Take this painting for example. The other day I became completely enamored with it after the artist shared their art on Tiktok and instantly added it to my Etsy cart. Her shop is here by the way.
Maybe it spoke to me or maybe I was just in my luteal phase, but it thrusted me into a feeling I hadn’t felt in a long time. One of blissful giggles when my mother and grandmother were able-bodied and took me to the mall that had a carousel. I’d ride and ride and wave to them for what felt like all day. I loved riding on my imaginary horse and pretending I wasn’t in some mall soon-forgotten by Ohio. Or in a living room on a pretend horse not attached to a carousel.

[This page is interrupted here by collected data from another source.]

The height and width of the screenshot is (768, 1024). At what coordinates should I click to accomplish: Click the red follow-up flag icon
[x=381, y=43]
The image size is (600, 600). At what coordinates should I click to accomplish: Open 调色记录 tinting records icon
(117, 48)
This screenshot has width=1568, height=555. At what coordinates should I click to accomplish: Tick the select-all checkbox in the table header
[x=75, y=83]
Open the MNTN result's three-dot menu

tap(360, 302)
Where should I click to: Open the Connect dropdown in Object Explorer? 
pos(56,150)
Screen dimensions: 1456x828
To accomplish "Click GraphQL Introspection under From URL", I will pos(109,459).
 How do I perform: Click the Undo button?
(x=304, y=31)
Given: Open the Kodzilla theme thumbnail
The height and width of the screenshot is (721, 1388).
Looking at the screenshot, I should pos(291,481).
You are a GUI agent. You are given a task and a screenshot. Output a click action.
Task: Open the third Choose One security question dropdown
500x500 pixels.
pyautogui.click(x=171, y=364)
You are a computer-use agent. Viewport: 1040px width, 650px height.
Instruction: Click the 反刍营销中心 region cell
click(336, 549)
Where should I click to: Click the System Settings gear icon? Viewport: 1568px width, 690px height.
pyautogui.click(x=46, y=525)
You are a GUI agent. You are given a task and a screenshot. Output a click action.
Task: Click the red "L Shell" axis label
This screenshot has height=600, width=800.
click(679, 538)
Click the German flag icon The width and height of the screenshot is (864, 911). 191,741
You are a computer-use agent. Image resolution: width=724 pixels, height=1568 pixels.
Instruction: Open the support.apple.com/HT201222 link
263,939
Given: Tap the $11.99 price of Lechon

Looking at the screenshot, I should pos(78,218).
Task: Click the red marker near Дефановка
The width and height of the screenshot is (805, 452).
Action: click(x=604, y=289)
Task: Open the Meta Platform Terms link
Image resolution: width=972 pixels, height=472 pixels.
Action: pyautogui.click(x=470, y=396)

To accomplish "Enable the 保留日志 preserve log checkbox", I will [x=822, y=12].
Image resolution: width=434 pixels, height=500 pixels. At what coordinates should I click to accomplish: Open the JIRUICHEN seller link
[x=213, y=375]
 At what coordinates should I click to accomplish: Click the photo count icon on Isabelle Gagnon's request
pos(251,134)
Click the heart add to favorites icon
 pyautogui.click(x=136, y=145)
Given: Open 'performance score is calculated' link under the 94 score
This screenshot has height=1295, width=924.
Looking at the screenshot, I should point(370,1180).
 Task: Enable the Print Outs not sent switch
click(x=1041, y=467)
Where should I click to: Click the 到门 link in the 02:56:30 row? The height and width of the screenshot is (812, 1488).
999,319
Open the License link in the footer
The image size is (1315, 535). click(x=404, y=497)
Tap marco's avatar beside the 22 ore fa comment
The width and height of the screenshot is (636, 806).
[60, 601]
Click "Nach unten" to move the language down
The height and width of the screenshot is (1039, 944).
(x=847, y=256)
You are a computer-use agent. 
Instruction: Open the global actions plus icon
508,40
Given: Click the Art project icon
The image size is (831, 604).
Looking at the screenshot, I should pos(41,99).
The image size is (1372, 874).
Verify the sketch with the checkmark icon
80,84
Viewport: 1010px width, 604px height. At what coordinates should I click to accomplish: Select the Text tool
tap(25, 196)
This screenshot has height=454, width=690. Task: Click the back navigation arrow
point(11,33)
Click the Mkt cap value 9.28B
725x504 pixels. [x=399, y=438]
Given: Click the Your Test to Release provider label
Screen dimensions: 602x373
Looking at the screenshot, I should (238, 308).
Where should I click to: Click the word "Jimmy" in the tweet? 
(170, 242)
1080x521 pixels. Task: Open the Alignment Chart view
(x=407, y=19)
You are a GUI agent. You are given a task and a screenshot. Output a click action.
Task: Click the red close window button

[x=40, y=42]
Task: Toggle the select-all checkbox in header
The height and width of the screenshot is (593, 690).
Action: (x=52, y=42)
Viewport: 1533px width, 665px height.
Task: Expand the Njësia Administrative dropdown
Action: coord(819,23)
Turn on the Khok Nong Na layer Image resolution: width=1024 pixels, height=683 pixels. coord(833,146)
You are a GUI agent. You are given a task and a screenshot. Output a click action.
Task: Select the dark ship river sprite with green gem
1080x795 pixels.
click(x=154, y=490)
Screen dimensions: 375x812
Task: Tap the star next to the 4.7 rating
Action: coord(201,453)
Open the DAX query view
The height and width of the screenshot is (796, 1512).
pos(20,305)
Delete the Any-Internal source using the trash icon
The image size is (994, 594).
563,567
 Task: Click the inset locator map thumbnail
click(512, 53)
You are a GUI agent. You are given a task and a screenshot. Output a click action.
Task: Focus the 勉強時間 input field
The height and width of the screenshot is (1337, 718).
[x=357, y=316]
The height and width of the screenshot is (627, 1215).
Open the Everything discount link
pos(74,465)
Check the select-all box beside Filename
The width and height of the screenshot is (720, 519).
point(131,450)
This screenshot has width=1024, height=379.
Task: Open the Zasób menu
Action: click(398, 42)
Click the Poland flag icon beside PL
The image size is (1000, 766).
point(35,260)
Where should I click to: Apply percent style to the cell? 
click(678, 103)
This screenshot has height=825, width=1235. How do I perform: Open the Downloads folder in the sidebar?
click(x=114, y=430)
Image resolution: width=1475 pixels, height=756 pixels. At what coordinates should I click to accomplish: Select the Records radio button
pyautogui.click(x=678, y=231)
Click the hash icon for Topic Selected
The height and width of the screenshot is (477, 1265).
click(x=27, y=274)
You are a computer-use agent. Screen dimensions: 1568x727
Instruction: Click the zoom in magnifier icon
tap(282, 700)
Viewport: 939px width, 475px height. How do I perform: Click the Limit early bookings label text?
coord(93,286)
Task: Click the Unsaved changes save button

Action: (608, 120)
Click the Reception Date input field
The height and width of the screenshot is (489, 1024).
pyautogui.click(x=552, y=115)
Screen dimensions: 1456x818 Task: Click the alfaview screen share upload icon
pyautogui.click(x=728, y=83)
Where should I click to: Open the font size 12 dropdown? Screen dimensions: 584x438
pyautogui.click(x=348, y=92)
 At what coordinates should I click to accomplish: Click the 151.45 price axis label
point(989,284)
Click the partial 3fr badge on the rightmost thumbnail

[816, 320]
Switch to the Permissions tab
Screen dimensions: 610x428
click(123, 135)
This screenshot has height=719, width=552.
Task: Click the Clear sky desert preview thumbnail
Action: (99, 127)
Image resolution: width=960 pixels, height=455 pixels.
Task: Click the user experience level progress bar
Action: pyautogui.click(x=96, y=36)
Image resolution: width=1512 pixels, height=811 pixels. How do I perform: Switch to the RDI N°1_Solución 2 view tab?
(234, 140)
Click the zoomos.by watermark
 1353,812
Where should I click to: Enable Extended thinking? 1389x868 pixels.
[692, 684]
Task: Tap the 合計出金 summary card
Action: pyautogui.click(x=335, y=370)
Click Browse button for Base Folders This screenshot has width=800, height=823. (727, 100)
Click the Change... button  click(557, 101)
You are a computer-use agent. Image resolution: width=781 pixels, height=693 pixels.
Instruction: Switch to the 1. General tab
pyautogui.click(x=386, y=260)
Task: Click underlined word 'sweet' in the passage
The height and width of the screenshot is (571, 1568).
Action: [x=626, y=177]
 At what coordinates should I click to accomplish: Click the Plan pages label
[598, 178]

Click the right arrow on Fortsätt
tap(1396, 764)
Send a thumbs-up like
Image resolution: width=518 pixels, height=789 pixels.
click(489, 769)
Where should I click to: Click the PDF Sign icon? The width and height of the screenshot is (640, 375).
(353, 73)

It’s interesting how memories surface sometimes for me, almost like someone took a penny and scratched away at my brain to uncover the image. Scratch, scratch, jackpot.
To me this piece is about a horse breaking away almost in defiance from the routine of the carousel. She’s not playing along anymore and the music has abruptly halted, dismantling the path she was told to go down.
At least, that’s what it felt like when I was younger and began experiencing life for all it had to offer — and take from me.
My grandma Sharon is one of the strongest people I know, having survived a family that barely exists because they’ve almost all killed themselves.
I’m sorry that was dark; I think it’s important to mention the dark. Too often does it get overlooked and I think the family members who passed due to their illness are worth remembering.
“It’s because of Prozac and Jesus that I’m here,” she jokes. Our dark humor teeters between the invisible phone lines we connect on.
My mother on the other hand is all but consumed physically and mentally by the devastating illness called Multiple Sclerosis. On top of this, she believes in Jesus too, except a different kind than her mom does. Medical intervention? Heavens no. There’s a dash of delusion in the way she speaks and sometimes I wonder if it’s the disease or if it’s the disease.
She won’t entertain medication; not for her brain or her body’s sake. And it breaks my heart in an increasingly frustrating way that I’ve had to step away some days before coming back to resolving to meet her where she’s comfortable.
Instead, she entertains revised memories and wishful superstitions, telling me “there’s no cure, but I believe in miracles.” I believe in miracles, too, and they sometimes look like medicine.
Then there’s me: the daughter trying to break free of the generational curse that chases me the way the horses on the carousel do. My own illness manifests into asking questions and consuming anger like a bedtime snack. Having had so many moments I wished to get back on that carousel, the one where I knew the routine and where motherly figures stood by and smiled at me, no one fearing for my salvation.
My salvation is complicated, I guess. Because on paper it looks like I don’t believe but if you listened to all my conversations with the trees — or the nights spent staring up at moon — you’d recognize the prayers buried beneath it all.
And so in honor of the women forgotten by time who were locked up for their delusions, and the women who so diligently pray each night that my soul be saved, I take my Prozac and say a prayer to Jesus, for fear I don’t really know anything at all.